┌─ Supplied entries

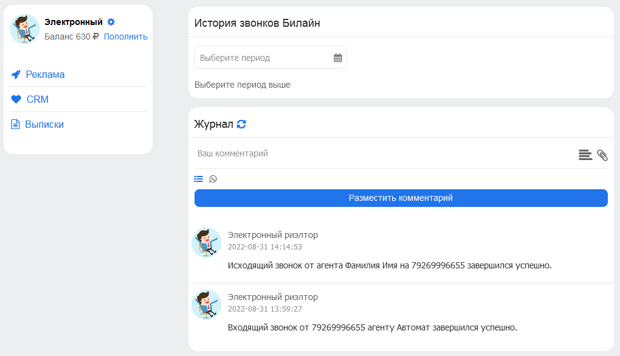Click the Разместить комментарий button
The height and width of the screenshot is (356, 620).
(x=401, y=198)
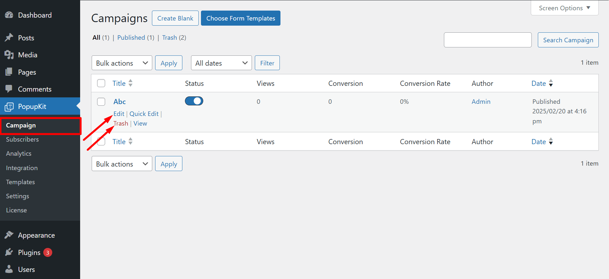Screen dimensions: 609x279
Task: Click the Posts pushpin icon
Action: tap(9, 38)
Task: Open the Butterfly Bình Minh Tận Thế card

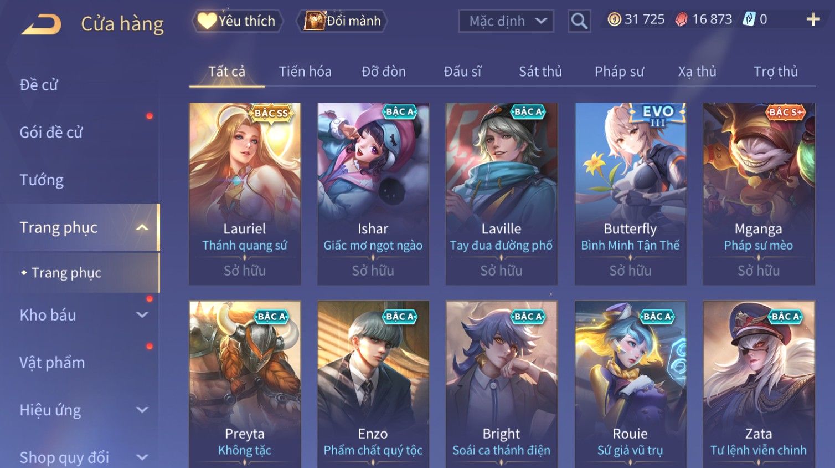Action: 630,194
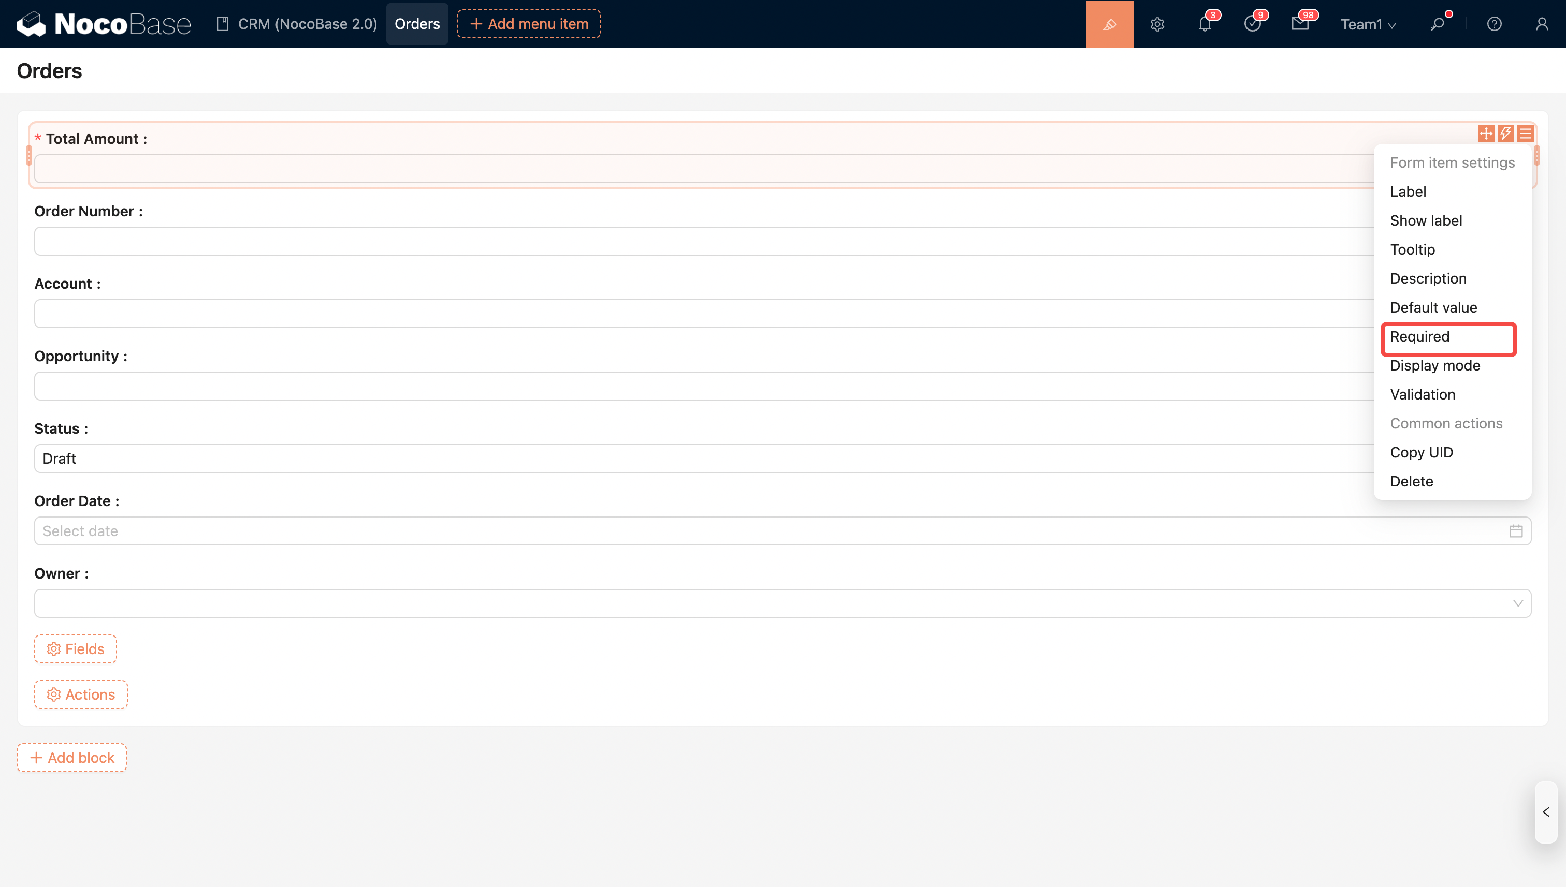
Task: Expand the side panel collapse arrow
Action: pyautogui.click(x=1545, y=812)
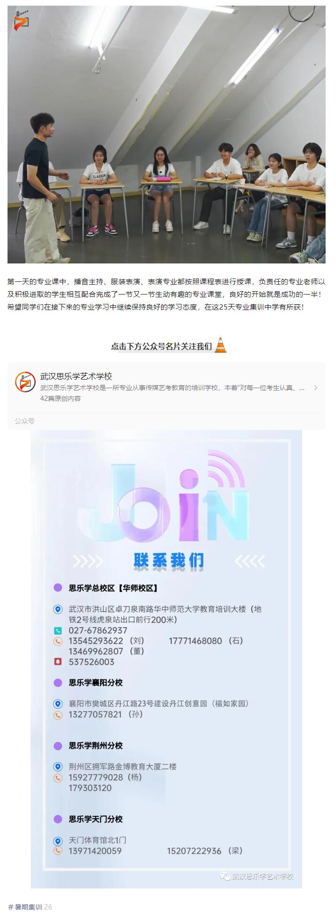Click the red QQ icon beside 537526003
Image resolution: width=335 pixels, height=916 pixels.
58,662
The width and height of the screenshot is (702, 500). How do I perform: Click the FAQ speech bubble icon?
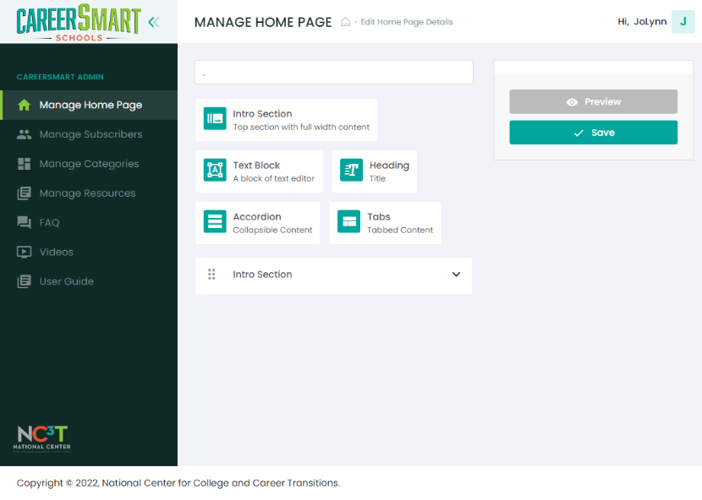point(25,222)
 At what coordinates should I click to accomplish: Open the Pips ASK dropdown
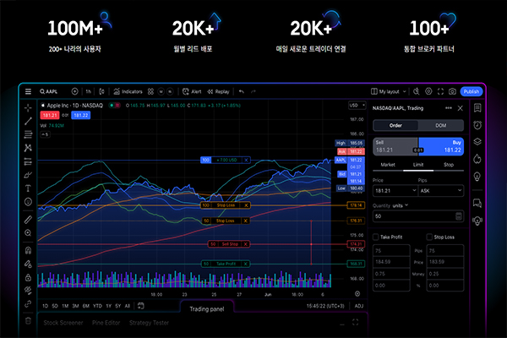point(439,192)
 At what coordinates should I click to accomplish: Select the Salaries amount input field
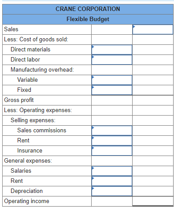tap(112, 171)
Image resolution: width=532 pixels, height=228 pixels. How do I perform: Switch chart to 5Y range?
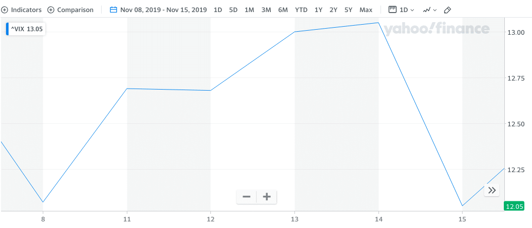tap(348, 10)
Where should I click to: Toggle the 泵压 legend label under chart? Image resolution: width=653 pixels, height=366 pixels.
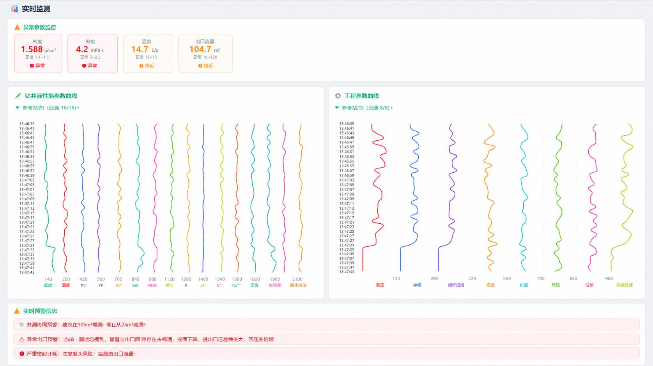click(x=380, y=285)
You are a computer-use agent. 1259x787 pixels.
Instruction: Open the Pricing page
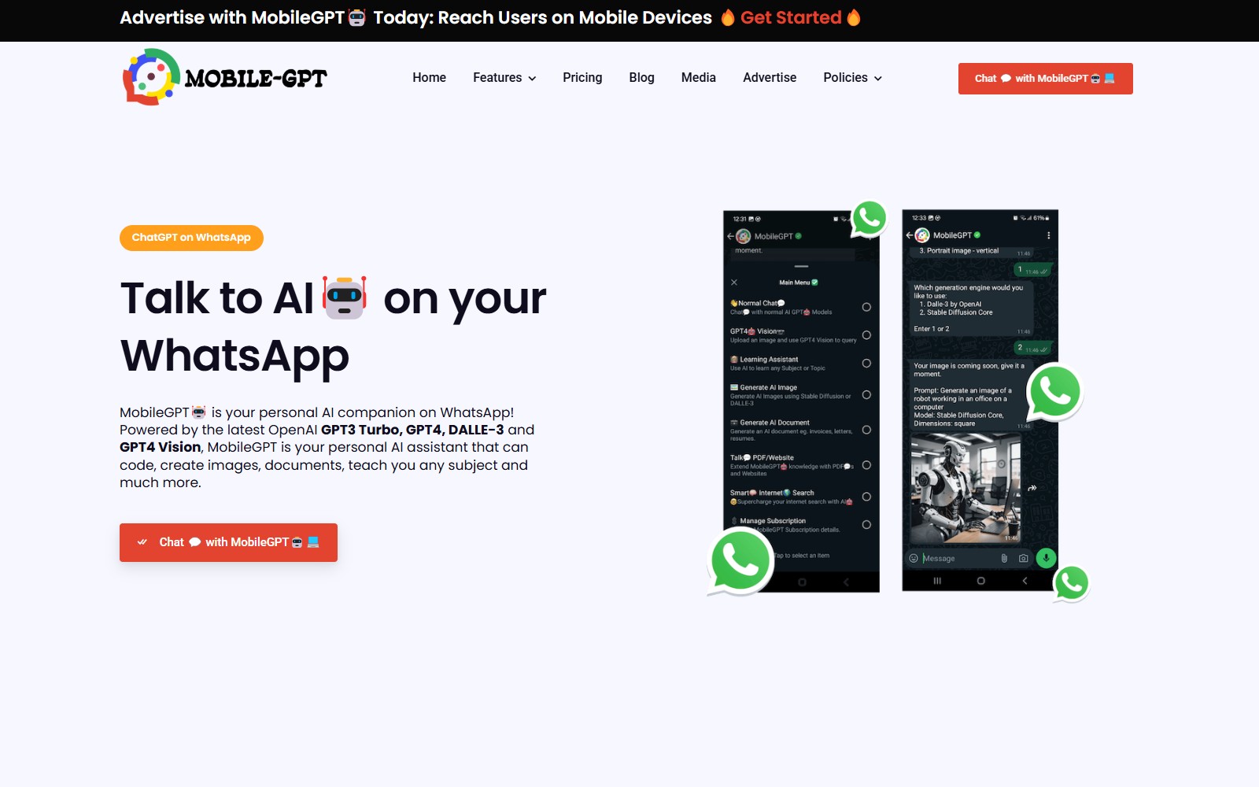pos(582,78)
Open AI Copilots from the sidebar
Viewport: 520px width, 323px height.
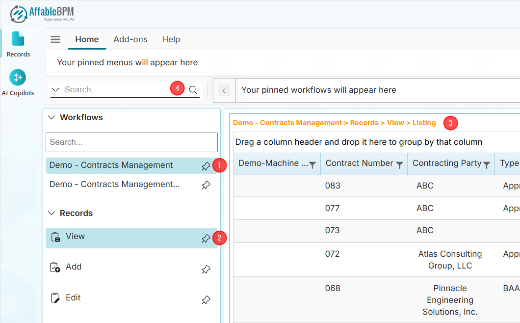18,82
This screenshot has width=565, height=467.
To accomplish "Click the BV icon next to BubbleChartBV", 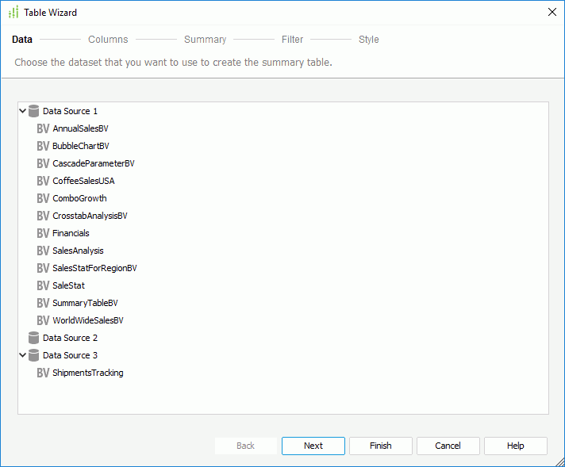I will 43,146.
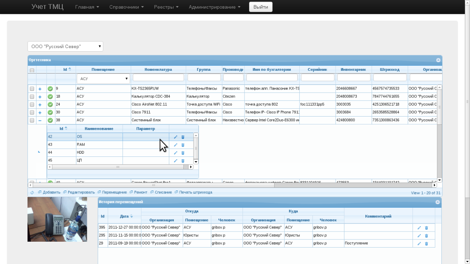
Task: Open the ООО "Русский Север" organization dropdown
Action: 65,47
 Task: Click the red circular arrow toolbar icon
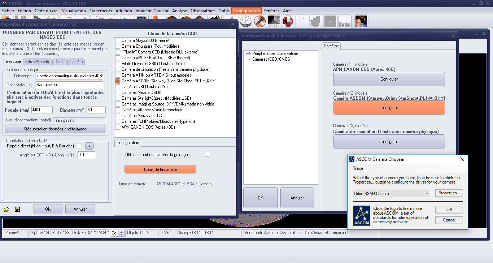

└─

- [Task details] Put the items into a numbered list, starting from the first line and stopping after the line that contains "point(439,192)". Skip blank lines and leave out the pictures.

- [Result for this task]
1. Click the Разместить комментарий button
2. The height and width of the screenshot is (356, 620).
3. (x=401, y=198)
4. Screen dimensions: 609x279
5. Task: Click the Posts pushpin icon
6. Action: tap(9, 38)
7. Task: Open the Butterfly Bình Minh Tận Thế card
8. Action: 630,194
9. Task: Expand the side panel collapse arrow
10. Action: pyautogui.click(x=1545, y=812)
11. Click the red QQ icon beside 537526003
12. Image resolution: width=335 pixels, height=916 pixels.
13. 58,662
14. The width and height of the screenshot is (702, 500). How do I perform: Click the FAQ speech bubble icon?
15. point(25,222)
16.  At what coordinates should I click to accomplish: Open the Pips ASK dropdown
17. point(439,192)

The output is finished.